## JOB
Copy out, in full, each line in the records below that contains the word "dimensions".

## DATASET ENTRIES
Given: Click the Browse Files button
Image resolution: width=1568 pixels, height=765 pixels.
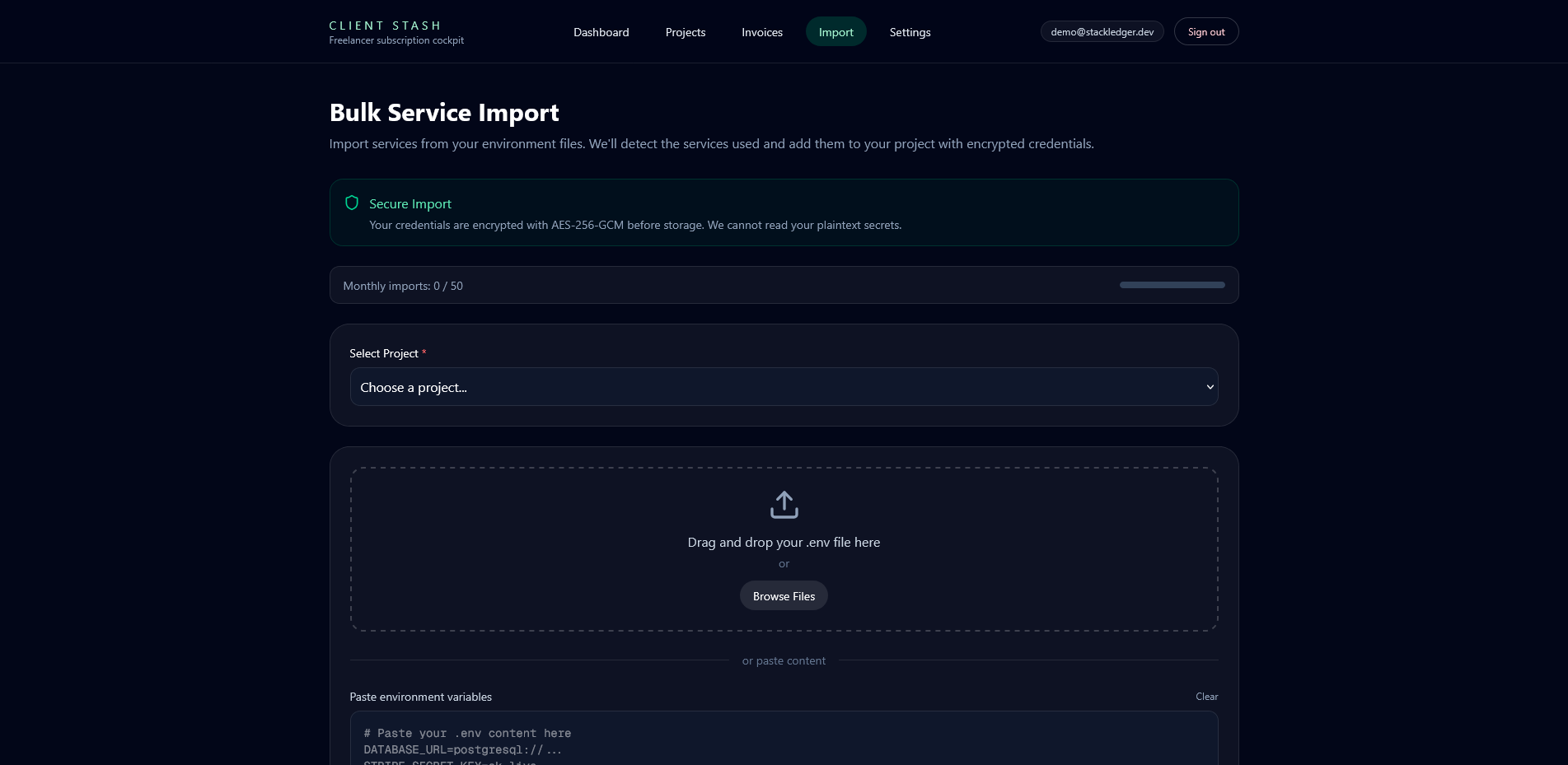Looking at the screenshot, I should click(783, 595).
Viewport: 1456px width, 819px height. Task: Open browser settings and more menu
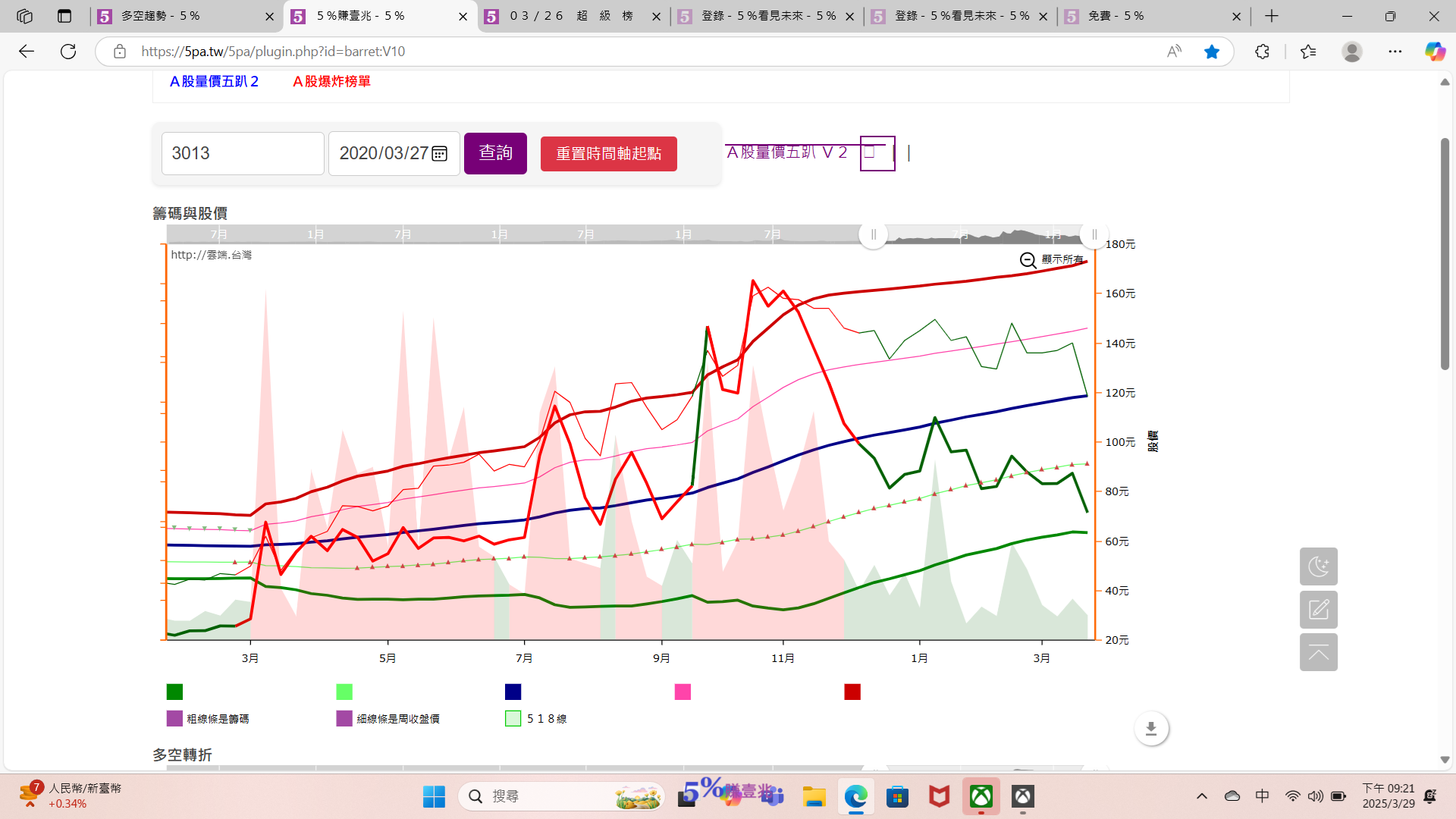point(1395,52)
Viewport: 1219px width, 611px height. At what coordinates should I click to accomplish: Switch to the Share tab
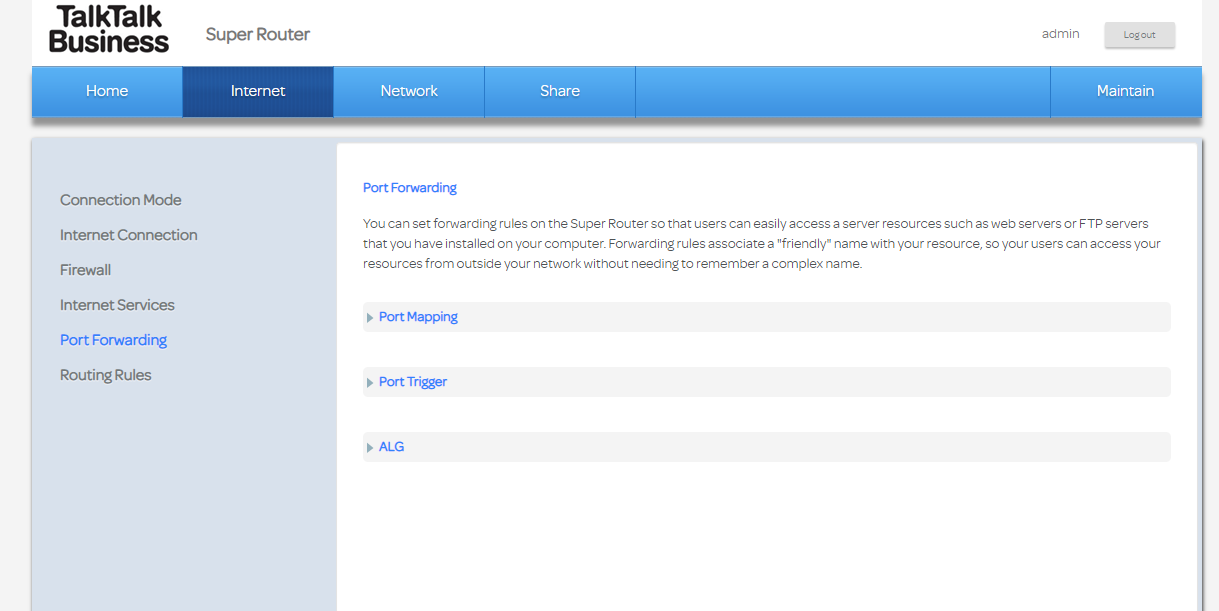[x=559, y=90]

...

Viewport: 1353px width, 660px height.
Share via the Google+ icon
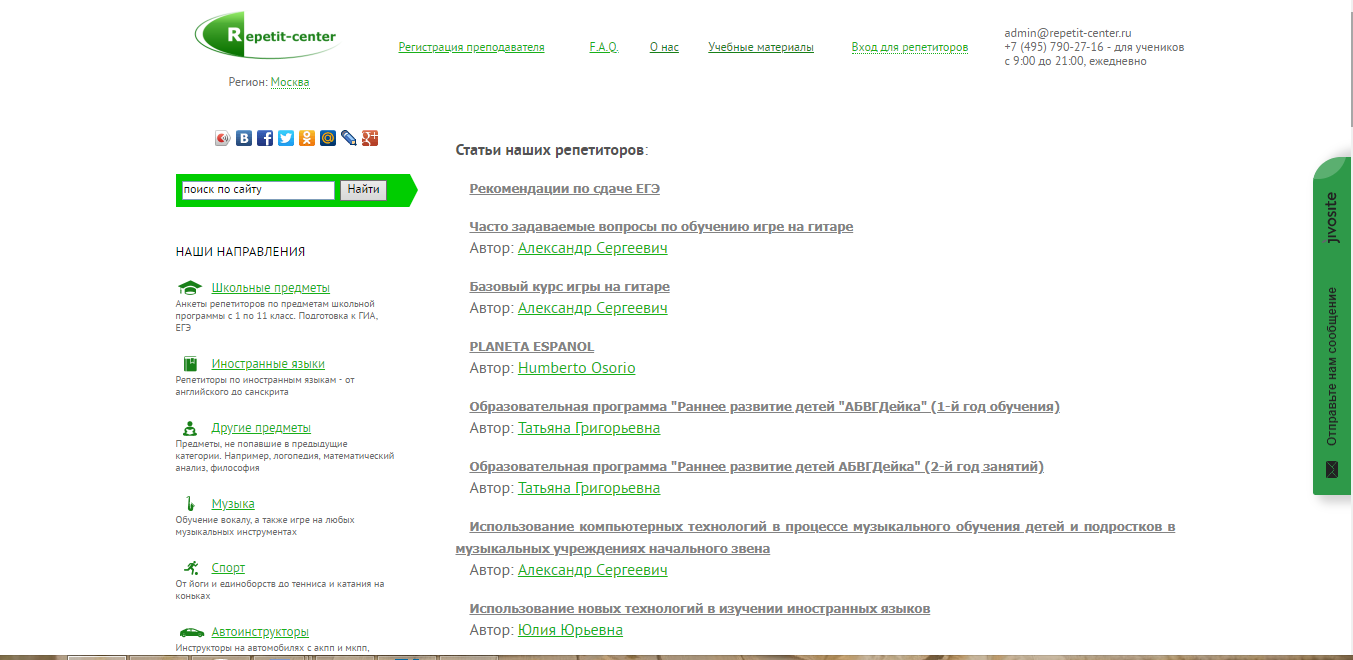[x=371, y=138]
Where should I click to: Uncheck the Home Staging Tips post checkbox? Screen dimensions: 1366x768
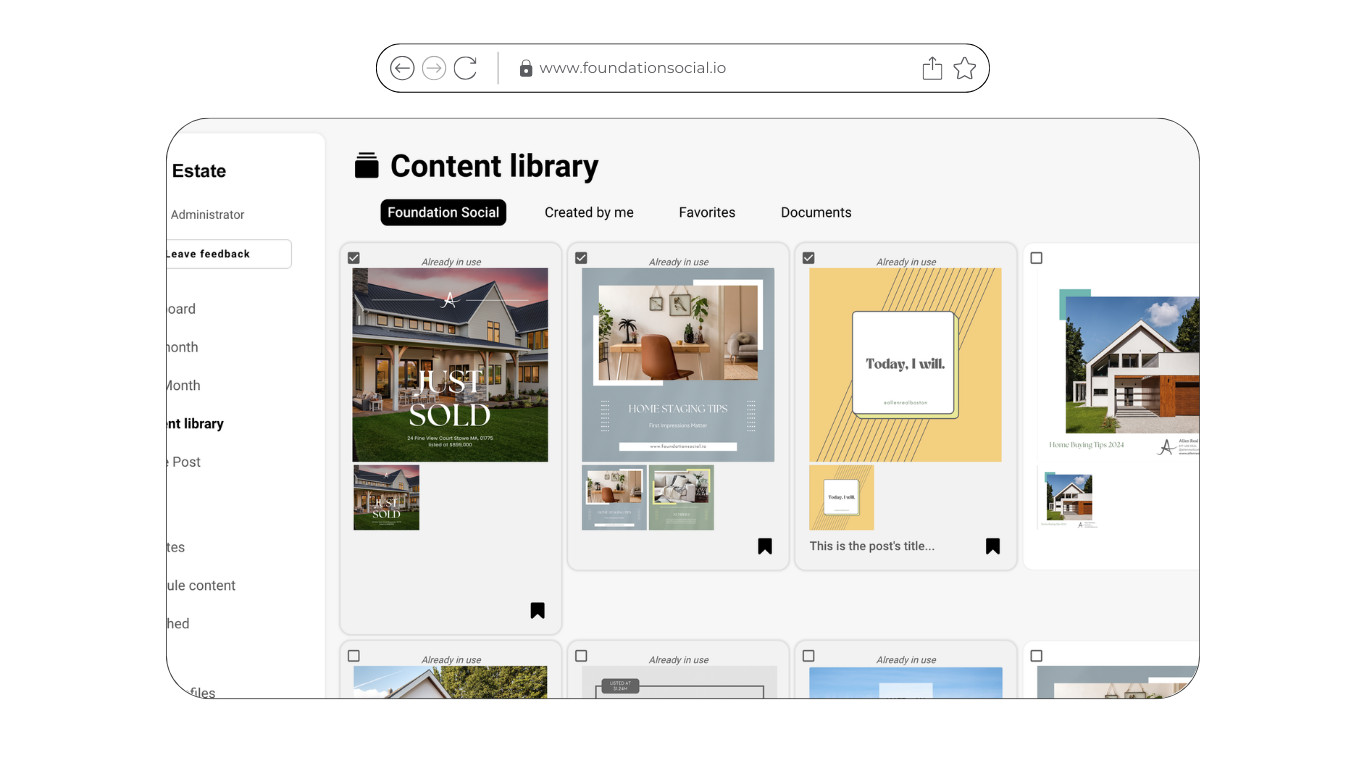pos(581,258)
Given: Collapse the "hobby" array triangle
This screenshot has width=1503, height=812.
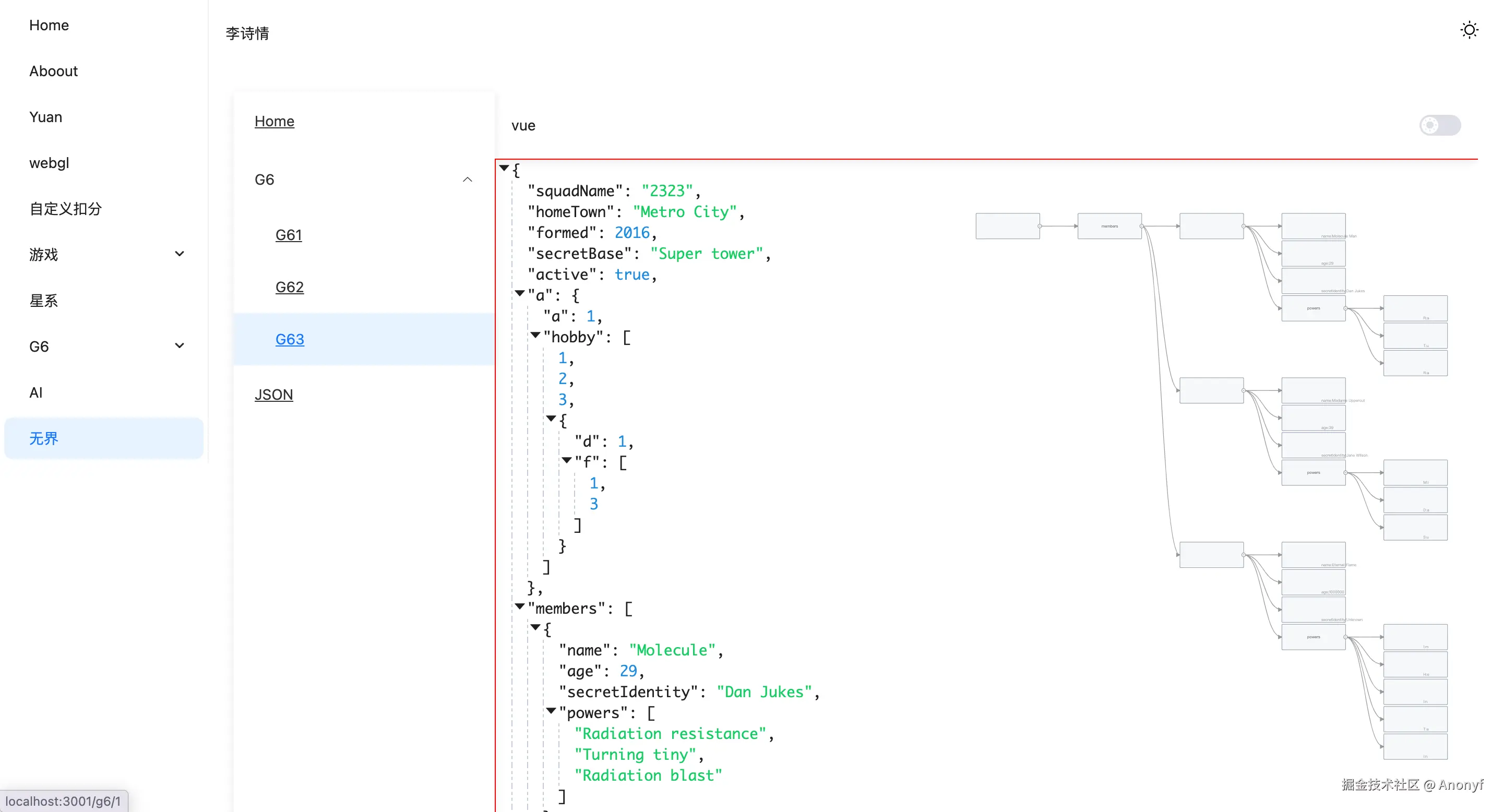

* * *

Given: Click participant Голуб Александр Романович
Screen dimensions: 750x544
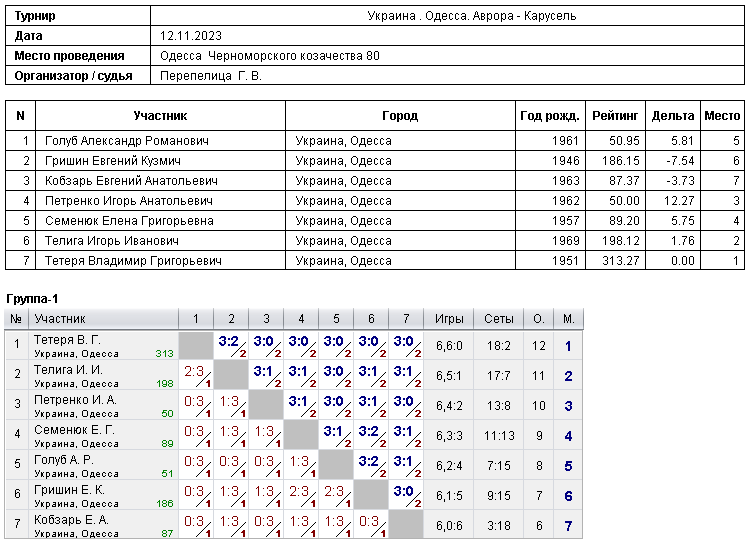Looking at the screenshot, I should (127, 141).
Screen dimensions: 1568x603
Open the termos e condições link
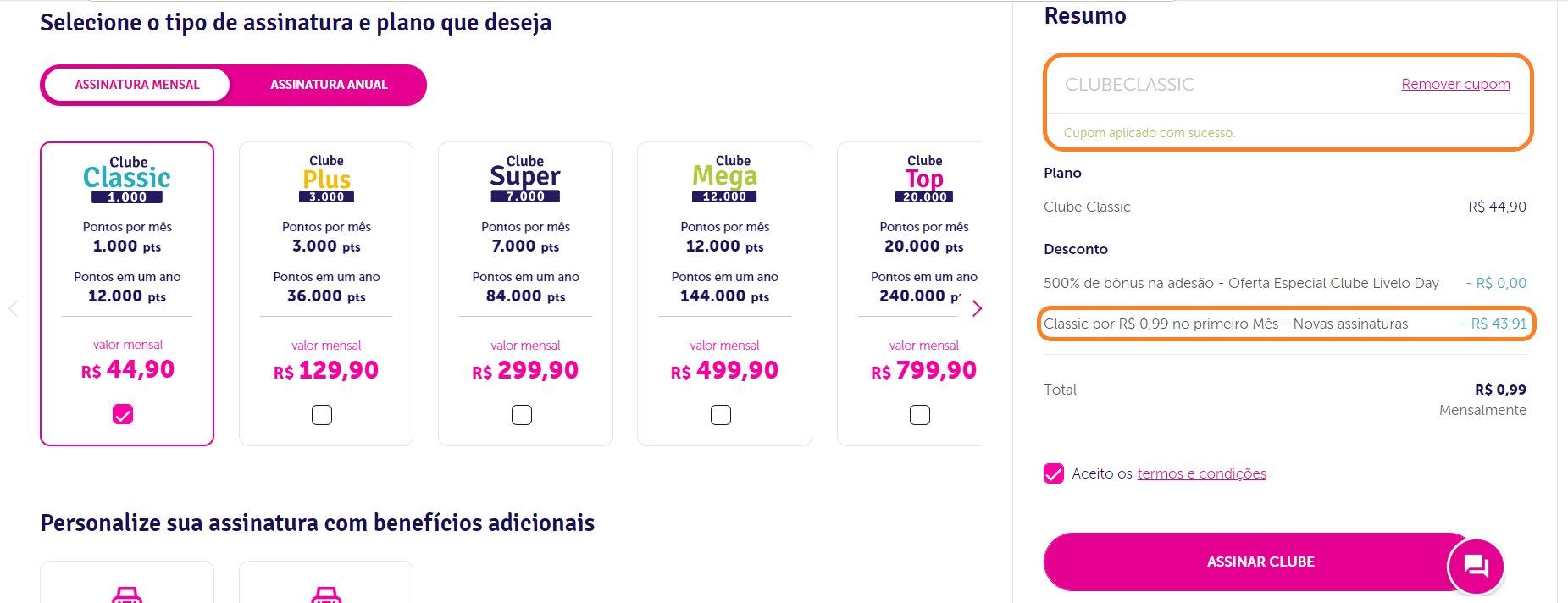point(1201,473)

## SOLUTION TO THIS TASK
Where should I click to: Uncheck the Home Staging Tips post checkbox? Screen dimensions: 1366x768
Screen dimensions: 750x544
Screen dimensions: 1568x603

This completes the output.